I fulmini uccidono centinaia di milioni di alberi ogni anno, soprattutto tra gli esemplari più grandi, ma il loro ruolo nel plasmare la storia della vita delle piante e la loro diversità è in gran parte sconosciuto.
Soprattutto si è sempre pensato che il fuoco dal cielo fosse un nemico assoluto per gli alberi. Recentissimi studi hanno invece evidenziato non solo particolari resistenze e adattamenti, ma anche come alcuni alberi traggano addirittura vantaggi dall’essere colpiti dalle potenti scariche elettriche che, ricordiamo, possono raggiungere potenze istantanee straordinarie, anche di 750 megawatt! E con correnti che arrivano a 200.000 ampere, tensioni fino a 100 milioni di volt e temperature interne che toccano i 33.000 gradi Celsius, quasi cinque volte la temperatura del sole.
Eppure nella giungla del Monumento Natural de Barro Colorado, a Panama, in uno degli ecosistemi più piovosi del pianeta, una specie arborea ha attirato l’attenzione per il suo particolare legame con i temporali. Si tratta del Dipteryx oleifera, meglio conosciuto come albero tonka, un esemplare di grandi dimensioni che può raggiungere i 50 metri di altezza e la cui ampia chioma, svettando dal resto della massa della foresta, sembra giocare un ruolo chiave nella sua esposizione ai fulmini, tanto da risultare più esposta a questi eventi con probabilità del 49-68% rispetto ad alberi dello stesso diametro con allometrie medie.
Si tratta di una specie dal legno duro appartenente alla Famiglia delle Fabaceae, con semi commestibili dal sapore di mandorla e i cui baccelli sono così oleosi che la gente del posto li usa come torce.
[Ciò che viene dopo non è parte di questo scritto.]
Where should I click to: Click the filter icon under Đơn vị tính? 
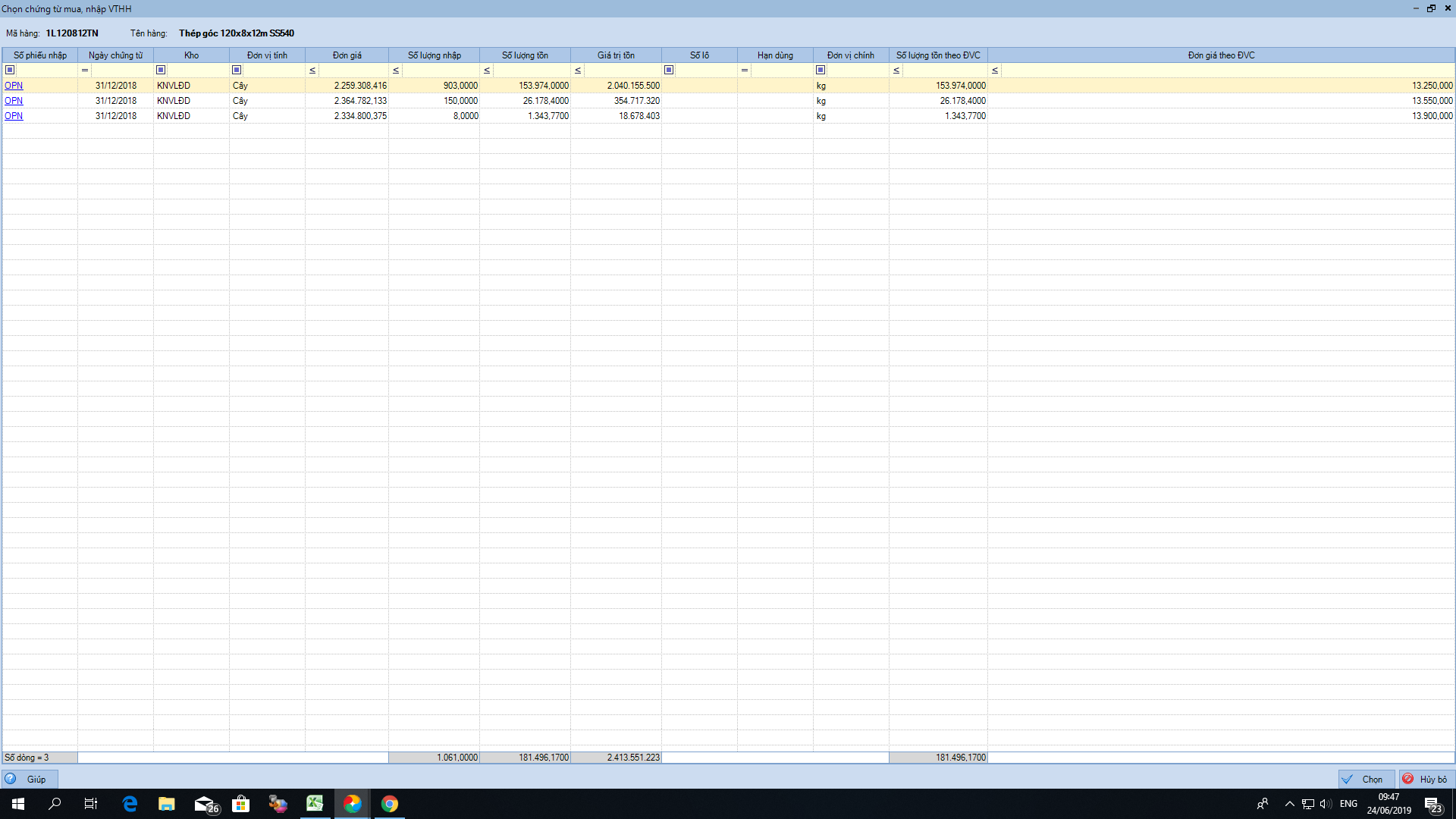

Questa specie, a differenza di altre che in genere muoiono o comunque quasi sempre subiscono gravi danni dopo una scarica elettrica, dimostra una resistenza fuori dal comune proprio all’azione dei fulmini. Non solo: questo albero sembrerebbe aver sviluppato una strategia adattativa per trarne diretto beneficio.
Il beneficio indiretto dei fulmini
Nella ricerca citata, i fulmini hanno comunque ucciso il 56% degli alberi colpiti e hanno causato in media il 41% di disseccamento della chioma tra i sopravvissuti. Tuttavia tra gli esemplari colpiti, 10 fulmini diretti hanno causato danni trascurabili agli alberi di Tonka, uccidendo in compenso il 78% delle loro liane e 2,1 Mg di biomassa arborea concorrente. In pratica le potenti scariche elettriche liberano tronchi e chiome da piante parassite che competono solitamente con l’albero per le sostanze nutritive e la luce. La loro scomparsa libera risorse e favorisce la crescita dell’esemplare colpito. Inoltre, le onde d’urto generate dal fulmine si propagano attraverso i collegamenti sotterranei tra le radici, scaricandosi sugli alberi vicini dal basso. In molti casi, questi esemplari muoiono pochi giorni o settimane dopo, a causa dei danni elettrici diretti o del collasso dell’ecosistema circostante. In media, è stata osservatala morte di nove-dieci alberi adiacenti al Tonka per ogni impatto.
Il risultato è una radura nella foresta, con il Dipteryx oleifera al centro, libero dalla concorrenza per le risorse fondamentali come la luce solare o i nutrienti del suolo. Questo ambiente sgombro offre chiari vantaggi per la riproduzione e l’espansione dell’albero.
In media si è stimato che un albero di D. oleifera con diametro superiore a 60 cm venga colpito da un fulmine almeno cinque volte durante la sua vita, conferendo ripetutamente questi benefici che porta ad un aumento della fecondità di 14 volte, in gran parte a causa della ridotta competizione da parte delle liane e degli alberi vicini.
Un adattamento che è stato riscontrato, seppur in modo meno evidente e diffuso, anche in altre specie di grandi alberi, suggerendo che i fulmini possano svolgere un ruolo sottovalutato e ancora poco conosciuto nella competizione tra gli alberi delle foreste e nelle loro strategie di sopravvivenza.